L’immagine dell’Egitto che al-Aswānī restituisce in “Palazzo Yacoubian” è di una società dominata dall’ipocrisia: un Paese intrappolato nella sua rassegnazione quiescente, con un sistema corrotto in maniera capillare sin dentro al midollo.
«Dieci piani costruiti nel più classico stile europeo, con i balconi riccamente decorati di statue con i volti ellenici scolpiti nella pietra; le colonne, le scale, i corridoi tutti di marmo naturale e l’ascensore, di marca Schindler, uno tra i più moderni». Palazzo Yacoubian è un sontuoso tempio della posterità. Il primo proprietario, Hagub Yacoubian, aveva smanie da protagonista e desideri faraonici; la sua personale piramide fu un edificio costruito nel centro del Cairo, nella centralissima via Suleyman pasha, frutto della bravura e dell’ingegno di un notissimo architetto italiano. Animato da furore e supremo egocentrismo, Hagub fece scolpire il proprio cognome nella parte interna del portone, in lettere capitali, illuminato da una lampada al neon. Da allora, Yacoubian divenne sinonimo di regalità e ricchezza, tempio ed alcova dell’Egitto più occidentale: ministri, latifondisti, industriali e milionari ebrei transitavano tra le mura sontuosamente affrescate, Rolls Royce, Buick e Chevrolet avevano un posto d’onore nei garage sotterranei.
La rivoluzione del 1952, poi, spazzò via tutto; un colpo di battipanni pronto a levare la polvere accumulata, una palla di vetro con la neve che, dopo esser stata rivoltata, riporta tutto a un triste e piatto tappeto bianco artificiale. Ai ministri subentrarono i generali e, con questi, un’inarrestabile caduta di rango. Negli anni Duemila Palazzo Yacoubian divenne un crocevia di umanità disastrate, un accumulo di tipi di dubbio gusto e moralità; dal sottoscala alle terrazze, lustrascarpe e portinai occupano i locali divisi a metà divenuti angusti e appesantiti dall’odore di cibo aleggiante per le scale, politici corrotti e vecchi donnaioli trascorrono le giornate tra donne da consumare e favori da elargire. Il tutto, impietosamente, sotto la lente del potere di Hosni Mubarak.

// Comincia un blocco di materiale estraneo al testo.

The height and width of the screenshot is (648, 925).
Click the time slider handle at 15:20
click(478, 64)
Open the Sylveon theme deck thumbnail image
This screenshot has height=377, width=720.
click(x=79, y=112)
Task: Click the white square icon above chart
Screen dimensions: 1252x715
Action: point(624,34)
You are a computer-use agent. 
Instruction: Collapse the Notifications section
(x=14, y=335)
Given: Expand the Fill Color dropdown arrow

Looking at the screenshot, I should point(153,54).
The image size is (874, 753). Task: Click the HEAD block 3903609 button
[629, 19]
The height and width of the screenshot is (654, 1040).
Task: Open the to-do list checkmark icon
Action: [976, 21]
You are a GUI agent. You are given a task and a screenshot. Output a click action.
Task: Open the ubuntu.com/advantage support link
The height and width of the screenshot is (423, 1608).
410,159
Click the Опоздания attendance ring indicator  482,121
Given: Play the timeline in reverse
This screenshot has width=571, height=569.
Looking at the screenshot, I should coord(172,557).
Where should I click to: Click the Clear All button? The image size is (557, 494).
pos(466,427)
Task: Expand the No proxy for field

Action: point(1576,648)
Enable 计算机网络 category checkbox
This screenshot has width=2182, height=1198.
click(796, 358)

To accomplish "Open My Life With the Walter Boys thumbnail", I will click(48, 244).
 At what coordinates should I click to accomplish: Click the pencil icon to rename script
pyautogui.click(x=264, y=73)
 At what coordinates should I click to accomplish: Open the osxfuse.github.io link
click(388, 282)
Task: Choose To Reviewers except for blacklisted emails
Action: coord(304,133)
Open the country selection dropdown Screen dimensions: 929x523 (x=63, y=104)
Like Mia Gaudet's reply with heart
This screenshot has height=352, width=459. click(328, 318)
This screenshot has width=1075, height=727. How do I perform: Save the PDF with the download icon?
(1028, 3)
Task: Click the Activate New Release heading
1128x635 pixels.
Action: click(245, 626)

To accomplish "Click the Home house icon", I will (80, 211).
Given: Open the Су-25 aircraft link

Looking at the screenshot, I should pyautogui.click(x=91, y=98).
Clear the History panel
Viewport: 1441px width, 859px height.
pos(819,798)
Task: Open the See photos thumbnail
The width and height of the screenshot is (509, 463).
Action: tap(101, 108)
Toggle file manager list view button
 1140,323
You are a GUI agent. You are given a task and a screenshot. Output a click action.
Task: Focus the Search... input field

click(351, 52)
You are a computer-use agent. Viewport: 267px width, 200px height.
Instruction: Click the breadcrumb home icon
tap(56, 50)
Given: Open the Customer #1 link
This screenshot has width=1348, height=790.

Non è difficile intuire come un microcosmo così ben delineato rappresenti perfettamente la storia e l’evoluzione di un paese senza riferimenti. Un palazzo del Cairo come metafora dell’Egitto, una piramide moderna pronta a sgretolarsi in sabbia sotto il peso dei regimi e del fondamentalismo. Palazzo Yacoubian di ʿAlāʾ al-Aswānī è una rappresentazione spietata della realtà che non abbiamo voluto vedere, è un ritratto a tinte fosche di un Paese oppresso e torturato, vittima dell’ingiustizia quotidiana che, non potendo essere combattuta, trascina al fondo. Come sia sfuggito alla censura resta ancor oggi, a tredici anni dalla sua uscita, un mistero. Al-Aswānī, dentista-scrittore con studio proprio in Palazzo Yacoubian, è da sempre conosciuto come severo critico del regime di Mubarak e militante del movimento d’opposizione laica Kifaya. Con penna sferzante e una gran dose di coraggio, ha dato vita a un quadro dai colori pesanti, a un torbido ritratto che non può più far chiudere gli occhi su un potere oppressivo e durissimo che, per mero opportunismo, era stato spacciato agli egiziani come moderato e pro-occidentale. È nelle stanze di questo Palazzo dei fasti che furono che l’autore tratteggia vizi privati e pubbliche virtù, piccole ruberie e soprusi di ogni genere, che dal piccolo camiciaio bramoso salgono fino al capo della polizia corrotto, per arrivare al Presidente ricattabile e cieco davanti alle evidenze più nette. Nei dieci piani di un edificio decorato da statue di volti ellenici si consuma una commedia umana tragica e reale, figlia di una perdita di punti di riferimento e valori in cui credere.